[What you need to do] From the line that contains "The width and" to the final line of the entries, return every line exactly and leave out all others.

:: Material provided ::

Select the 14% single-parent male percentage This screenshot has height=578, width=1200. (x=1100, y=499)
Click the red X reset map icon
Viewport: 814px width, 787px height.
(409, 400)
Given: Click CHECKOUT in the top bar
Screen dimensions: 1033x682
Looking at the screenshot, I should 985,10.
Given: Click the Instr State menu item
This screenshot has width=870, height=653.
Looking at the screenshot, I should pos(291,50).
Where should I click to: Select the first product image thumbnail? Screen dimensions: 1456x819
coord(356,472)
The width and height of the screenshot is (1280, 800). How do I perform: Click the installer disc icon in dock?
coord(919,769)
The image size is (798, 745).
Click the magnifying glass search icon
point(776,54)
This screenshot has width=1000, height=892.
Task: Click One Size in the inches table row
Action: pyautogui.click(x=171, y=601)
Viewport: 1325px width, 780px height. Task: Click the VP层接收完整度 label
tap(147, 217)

:::

[Task answer]
The width and height of the screenshot is (1280, 800). How do I perform: Click the installer disc icon in dock?
coord(919,769)
The image size is (798, 745).
Click the magnifying glass search icon
point(776,54)
This screenshot has width=1000, height=892.
Task: Click One Size in the inches table row
Action: pyautogui.click(x=171, y=601)
Viewport: 1325px width, 780px height. Task: Click the VP层接收完整度 label
tap(147, 217)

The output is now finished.